Using the EDPB’s headlines and paragraph numbers…
Transparency. Both kinds of bot must provide accurate notices of processing (62); where the bot is part of a wider set of functions, the bot’s operations should be made clear and not buried in that notice (61); both types must support rights of information, subject access, etc. in accordance with the GDPR (65). In what becomes one common theme of the guidance, these rights are likely to be easier to provide through a (layered) text interface than audio: the gabbled style used to speak the rules on lottery adverts almost certainly wouldn’t pass Article 12’s intelligibility requirement! Accountability returns to this idea, requiring that any transparency messages communicated through voice interfaces should also be provided (to users and regulators) in written form on websites (143).
The other theme is the loose connection between a voice-bot and the humans around it: unlike a screen/keyboard interface you don’t need to physically touch, or even look at, a voice-bot to use it. Reminding humans of the bot’s presence and state is a new challenge (63), as is the likelihood that more than one human will interact through the same interface while needing to be provided with personalised transparency information and rights (64). There are useful reminders (66) that both kinds may have access to incidental information about the surroundings – sounds for an audio interface; location, device type, etc. for text – and the need to design technical, process and legal controls to handle this data (or exclude it) in accordance with the GDPR (Data Minimisation: 139).
Purpose limitation. Both kinds must meet the usual GDPR requirement to only provide functions that users expect and only perform processing that is necessary for those functions (89). The EDPB also recall (90) the need to provide separate opt-ins for each purpose that is based on consent.

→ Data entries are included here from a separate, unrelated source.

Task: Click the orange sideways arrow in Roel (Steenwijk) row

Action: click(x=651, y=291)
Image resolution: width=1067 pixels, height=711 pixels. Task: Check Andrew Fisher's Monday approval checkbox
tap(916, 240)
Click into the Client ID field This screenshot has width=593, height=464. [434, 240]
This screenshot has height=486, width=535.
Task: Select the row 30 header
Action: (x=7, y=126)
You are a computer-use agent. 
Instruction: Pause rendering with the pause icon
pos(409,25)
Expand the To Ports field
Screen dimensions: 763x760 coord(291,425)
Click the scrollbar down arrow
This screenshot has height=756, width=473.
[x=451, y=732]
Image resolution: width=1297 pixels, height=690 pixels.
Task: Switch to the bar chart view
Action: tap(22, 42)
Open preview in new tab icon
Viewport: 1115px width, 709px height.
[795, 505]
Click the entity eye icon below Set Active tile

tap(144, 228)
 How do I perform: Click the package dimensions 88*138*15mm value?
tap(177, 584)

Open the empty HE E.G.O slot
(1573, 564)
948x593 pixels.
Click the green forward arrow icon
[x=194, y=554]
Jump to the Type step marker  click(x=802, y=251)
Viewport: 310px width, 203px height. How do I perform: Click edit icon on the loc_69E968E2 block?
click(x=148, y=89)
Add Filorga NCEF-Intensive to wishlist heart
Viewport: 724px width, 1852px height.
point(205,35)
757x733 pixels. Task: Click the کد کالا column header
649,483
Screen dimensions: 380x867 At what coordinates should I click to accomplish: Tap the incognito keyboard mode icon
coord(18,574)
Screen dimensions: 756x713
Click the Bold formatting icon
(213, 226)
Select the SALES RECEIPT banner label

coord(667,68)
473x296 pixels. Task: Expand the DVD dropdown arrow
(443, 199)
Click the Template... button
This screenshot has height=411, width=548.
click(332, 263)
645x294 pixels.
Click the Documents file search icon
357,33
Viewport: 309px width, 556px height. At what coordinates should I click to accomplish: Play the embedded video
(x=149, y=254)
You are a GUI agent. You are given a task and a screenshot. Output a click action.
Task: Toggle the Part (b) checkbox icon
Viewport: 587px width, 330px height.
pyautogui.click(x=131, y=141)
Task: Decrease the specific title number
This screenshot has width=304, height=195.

Their heavy emphasis on consent may make this more challenging than it needs to be.
Data Retention. Both kinds must minimise their storage of personal data, both in quantity and duration (108, 106). The GDPR normally offers anonymisation as an alternative to deletion, but effectively anonymising a voice recording may be impossible (107). The EDPB’s framing makes misidentified wake-words a particular problem (109). This is unlikely to arise for text-based bots unless they are continually monitoring typing and popping up when they think help is required.
Security. Both kinds of bot need to meet the usual GDPR requirements on security of data (123); if either is used as a way to access emergency services then availability should be a major design focus (124). Bots that provide transactional facilities, or that implement rights such as subject access, must ensure they appropriately authenticate the user before making changes or providing personal information (122). Text chat-bots can do this using a wide range of existing keyboard/screen mechanisms. For voice-bots many of these are unavailable (reading out a password is not secure!) and …
Processing Special Category Data. … voiceprint identification – which is a unique feature of the voice interface – are in the GDPR’s most sensitive category of data (“biometric authentication”). Nonetheless the EDPB do seem attracted to them as a way to address the “multiple-users” issue as well as individual authentication. They point out legal and technical challenges: that voiceprints should be stored and processed on the device, not a central server (133); that additional standards on protecting data must be followed (134); and that individual identification must be sufficiently accurate for all individuals and demographic groups (135). If either type of bot is used to access special category data then GDPR’s Article 9 provisions will, of course, apply.